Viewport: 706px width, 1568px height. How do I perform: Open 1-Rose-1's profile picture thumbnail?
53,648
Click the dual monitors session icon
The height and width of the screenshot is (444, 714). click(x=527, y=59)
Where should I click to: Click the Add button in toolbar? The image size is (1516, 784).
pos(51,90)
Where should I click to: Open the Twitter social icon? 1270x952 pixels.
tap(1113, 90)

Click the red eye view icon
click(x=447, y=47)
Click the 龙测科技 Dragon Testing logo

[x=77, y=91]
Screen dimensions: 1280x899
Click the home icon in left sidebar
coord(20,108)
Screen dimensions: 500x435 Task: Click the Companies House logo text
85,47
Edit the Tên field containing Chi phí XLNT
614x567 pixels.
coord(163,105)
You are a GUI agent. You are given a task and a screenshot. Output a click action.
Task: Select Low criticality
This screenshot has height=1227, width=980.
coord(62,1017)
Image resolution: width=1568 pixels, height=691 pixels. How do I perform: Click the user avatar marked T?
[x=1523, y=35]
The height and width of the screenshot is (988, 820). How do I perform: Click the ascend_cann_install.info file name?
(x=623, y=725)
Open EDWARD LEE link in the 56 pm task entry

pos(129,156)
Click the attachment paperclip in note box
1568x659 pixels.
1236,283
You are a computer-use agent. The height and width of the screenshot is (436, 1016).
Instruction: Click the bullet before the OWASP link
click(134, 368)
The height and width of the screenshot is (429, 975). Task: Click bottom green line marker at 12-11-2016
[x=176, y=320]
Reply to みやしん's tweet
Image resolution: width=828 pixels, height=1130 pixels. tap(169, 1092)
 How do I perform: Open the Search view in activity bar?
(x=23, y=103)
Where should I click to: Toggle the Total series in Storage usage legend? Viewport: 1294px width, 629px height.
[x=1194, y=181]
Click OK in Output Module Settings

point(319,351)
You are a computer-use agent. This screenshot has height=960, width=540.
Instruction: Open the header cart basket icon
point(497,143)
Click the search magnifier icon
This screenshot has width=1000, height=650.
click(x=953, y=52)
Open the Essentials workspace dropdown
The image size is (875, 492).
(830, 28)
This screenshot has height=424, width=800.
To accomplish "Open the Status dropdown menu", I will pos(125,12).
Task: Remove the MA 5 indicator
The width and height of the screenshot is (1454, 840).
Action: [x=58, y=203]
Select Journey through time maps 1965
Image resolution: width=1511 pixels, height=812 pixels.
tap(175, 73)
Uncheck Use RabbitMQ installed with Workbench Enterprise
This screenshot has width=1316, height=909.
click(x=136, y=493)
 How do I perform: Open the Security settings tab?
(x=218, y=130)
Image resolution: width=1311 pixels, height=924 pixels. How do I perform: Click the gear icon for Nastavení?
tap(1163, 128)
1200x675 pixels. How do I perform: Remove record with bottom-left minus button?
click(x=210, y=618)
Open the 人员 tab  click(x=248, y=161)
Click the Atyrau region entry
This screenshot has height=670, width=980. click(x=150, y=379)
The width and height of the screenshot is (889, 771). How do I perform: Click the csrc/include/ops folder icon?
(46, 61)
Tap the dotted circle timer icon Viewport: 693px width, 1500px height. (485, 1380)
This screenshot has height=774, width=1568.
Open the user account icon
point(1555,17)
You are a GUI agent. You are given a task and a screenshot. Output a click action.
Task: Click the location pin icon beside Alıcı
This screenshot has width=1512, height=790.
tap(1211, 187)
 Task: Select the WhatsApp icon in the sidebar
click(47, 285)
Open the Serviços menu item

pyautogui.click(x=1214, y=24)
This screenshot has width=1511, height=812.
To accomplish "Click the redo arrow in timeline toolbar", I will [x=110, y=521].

——————

_STATED GOAL_
Locate and copy every line of the material above that contains the string "will". Case counts.

_OUTPUT_
To accomplish "Open the Status dropdown menu", I will pos(125,12).
To accomplish "Click the redo arrow in timeline toolbar", I will [x=110, y=521].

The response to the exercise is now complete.